A campanha na atual edição da Libertadores é a pior da história do Fluminense. O clube soma, até o momento, um empate e duas derrotas em seus três primeiros compromissos.
O recorde negativo já supera o anterior, dos anos de 1985 e 2011, onde o Tricolor somava dois empates em três confrontos. Os resultados deste ano deixam a equipe do técnico Luis Zubeldía muito pressionada para buscar uma classificação para as oitavas de final.
O Flu ainda depende só dele, mas precisará de uma campanha perfeita.
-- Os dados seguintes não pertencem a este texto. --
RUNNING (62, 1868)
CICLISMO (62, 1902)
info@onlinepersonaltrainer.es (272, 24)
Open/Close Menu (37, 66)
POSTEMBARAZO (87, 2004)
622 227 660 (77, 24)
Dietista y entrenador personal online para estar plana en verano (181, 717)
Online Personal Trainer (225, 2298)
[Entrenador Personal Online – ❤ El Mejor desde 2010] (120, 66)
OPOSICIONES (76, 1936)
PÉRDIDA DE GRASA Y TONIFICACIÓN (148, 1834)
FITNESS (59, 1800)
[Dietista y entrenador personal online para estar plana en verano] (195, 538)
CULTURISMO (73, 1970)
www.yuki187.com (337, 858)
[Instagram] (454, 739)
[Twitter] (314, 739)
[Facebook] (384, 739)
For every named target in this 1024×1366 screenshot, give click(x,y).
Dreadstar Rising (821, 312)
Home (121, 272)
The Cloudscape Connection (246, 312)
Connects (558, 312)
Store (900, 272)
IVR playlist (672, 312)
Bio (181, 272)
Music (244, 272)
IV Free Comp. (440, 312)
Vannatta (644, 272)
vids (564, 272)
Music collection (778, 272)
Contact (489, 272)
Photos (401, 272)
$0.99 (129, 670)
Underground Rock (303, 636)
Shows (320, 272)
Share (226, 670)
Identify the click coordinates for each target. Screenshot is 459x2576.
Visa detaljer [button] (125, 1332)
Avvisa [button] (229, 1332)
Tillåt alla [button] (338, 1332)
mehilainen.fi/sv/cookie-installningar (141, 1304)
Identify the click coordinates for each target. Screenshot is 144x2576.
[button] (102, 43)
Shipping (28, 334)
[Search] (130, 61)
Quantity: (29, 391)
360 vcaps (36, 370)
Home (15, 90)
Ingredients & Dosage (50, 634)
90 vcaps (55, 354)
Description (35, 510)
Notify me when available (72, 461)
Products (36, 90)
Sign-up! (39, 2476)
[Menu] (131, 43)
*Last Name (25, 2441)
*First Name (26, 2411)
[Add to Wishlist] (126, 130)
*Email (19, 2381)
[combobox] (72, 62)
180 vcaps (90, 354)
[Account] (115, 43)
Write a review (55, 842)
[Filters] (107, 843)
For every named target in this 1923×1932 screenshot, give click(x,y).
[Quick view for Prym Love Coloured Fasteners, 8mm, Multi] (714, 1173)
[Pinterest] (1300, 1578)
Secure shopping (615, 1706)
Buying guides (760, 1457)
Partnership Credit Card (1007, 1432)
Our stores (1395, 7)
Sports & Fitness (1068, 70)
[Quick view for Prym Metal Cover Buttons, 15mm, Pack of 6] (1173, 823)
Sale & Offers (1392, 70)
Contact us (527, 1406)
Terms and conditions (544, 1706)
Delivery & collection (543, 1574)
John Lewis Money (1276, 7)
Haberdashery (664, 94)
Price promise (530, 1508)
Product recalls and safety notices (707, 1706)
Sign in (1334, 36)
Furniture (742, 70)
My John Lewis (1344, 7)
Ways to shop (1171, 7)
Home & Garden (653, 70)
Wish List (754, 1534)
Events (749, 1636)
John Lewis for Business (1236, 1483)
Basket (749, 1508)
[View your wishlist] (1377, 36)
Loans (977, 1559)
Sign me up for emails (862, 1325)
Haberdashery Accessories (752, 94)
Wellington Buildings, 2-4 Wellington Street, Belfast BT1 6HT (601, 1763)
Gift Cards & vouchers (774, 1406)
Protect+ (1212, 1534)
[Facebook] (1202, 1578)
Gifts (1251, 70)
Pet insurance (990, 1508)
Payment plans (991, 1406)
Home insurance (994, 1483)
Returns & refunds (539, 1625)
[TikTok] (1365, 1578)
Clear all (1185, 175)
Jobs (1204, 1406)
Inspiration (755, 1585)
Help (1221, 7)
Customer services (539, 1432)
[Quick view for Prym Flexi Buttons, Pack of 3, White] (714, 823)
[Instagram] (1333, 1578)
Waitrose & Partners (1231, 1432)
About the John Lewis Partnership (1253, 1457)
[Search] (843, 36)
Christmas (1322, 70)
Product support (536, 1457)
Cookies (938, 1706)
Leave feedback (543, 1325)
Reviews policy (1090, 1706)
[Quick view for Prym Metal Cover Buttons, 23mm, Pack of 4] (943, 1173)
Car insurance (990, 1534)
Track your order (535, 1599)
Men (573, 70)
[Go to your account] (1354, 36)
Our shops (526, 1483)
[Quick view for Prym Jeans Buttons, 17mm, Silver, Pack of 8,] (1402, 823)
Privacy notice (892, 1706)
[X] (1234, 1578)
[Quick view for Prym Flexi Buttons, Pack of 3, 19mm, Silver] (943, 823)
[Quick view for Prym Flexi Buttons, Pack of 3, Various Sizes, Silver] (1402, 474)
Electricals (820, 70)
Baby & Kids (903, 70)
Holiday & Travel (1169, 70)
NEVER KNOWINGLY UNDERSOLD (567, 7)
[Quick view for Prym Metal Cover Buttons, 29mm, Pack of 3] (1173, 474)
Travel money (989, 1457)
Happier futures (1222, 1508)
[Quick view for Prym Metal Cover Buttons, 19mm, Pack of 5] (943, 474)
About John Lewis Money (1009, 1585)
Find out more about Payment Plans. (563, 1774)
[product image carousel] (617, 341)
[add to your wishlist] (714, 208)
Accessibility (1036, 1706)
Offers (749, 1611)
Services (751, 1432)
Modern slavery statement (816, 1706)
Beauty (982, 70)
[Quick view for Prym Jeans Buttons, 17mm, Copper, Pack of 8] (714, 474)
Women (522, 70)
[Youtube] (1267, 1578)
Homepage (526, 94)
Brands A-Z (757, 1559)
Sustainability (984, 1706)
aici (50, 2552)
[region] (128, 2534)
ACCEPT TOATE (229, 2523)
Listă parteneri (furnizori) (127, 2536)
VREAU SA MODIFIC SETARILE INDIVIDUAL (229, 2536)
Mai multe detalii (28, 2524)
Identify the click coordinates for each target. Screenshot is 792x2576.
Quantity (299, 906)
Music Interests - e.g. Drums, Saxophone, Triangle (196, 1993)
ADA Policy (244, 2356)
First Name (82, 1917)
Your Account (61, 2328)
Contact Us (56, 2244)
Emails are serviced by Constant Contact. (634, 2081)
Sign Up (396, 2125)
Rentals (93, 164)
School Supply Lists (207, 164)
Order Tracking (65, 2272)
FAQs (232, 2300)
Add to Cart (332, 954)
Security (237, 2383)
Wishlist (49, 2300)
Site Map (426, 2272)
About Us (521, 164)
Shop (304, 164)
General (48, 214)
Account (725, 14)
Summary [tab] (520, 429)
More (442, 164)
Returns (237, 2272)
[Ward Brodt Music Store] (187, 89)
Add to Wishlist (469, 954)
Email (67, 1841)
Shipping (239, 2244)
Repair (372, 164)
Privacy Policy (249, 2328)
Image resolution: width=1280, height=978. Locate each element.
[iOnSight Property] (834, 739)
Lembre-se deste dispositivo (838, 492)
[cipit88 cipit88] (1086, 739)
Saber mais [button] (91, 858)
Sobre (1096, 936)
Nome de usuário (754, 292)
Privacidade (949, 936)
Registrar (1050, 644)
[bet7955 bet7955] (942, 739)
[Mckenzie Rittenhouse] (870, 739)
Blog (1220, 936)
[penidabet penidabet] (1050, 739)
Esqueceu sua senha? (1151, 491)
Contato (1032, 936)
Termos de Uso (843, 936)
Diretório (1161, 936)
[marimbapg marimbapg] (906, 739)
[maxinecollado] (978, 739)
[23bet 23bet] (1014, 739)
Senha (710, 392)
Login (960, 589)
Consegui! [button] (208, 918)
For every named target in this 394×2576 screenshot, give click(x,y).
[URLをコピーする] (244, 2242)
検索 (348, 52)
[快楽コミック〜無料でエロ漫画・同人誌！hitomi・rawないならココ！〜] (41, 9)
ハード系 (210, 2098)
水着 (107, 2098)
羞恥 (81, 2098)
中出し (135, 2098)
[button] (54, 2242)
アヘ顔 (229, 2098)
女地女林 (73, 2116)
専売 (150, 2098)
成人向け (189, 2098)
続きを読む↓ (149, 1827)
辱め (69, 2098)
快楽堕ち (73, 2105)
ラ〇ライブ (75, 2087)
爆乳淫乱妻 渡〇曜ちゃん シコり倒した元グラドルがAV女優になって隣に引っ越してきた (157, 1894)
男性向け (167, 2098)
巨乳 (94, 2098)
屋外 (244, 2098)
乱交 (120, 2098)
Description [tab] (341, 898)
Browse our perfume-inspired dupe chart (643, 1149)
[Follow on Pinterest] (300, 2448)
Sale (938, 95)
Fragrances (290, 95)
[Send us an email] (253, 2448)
Faltam três jogos para o fim da primeira fase: Independiente Rivadavia, em Mendoza, dia 6 de maio; Bolívar e Deportivo La Guaira, no Maracanã, dias 19 e 27. A conta é simples: para não contar com resultados dos rivais, é vencer os três duelos.
Porém, não são vitórias simples. O Fluminense precisa bater o time boliviano por uma margem superior a três gols de saldo para vencer o Bolívar nos critérios de desempate.
Se bater o Bolívar por apenas dois gols de diferença, vai precisar tirar uma diferença de saldo de gols que hoje é de quatro (Flu tem -3 e o Bolívar 1). Um triunfo por margem mínima coloca o time carioca na dependência de um tropeço do rival.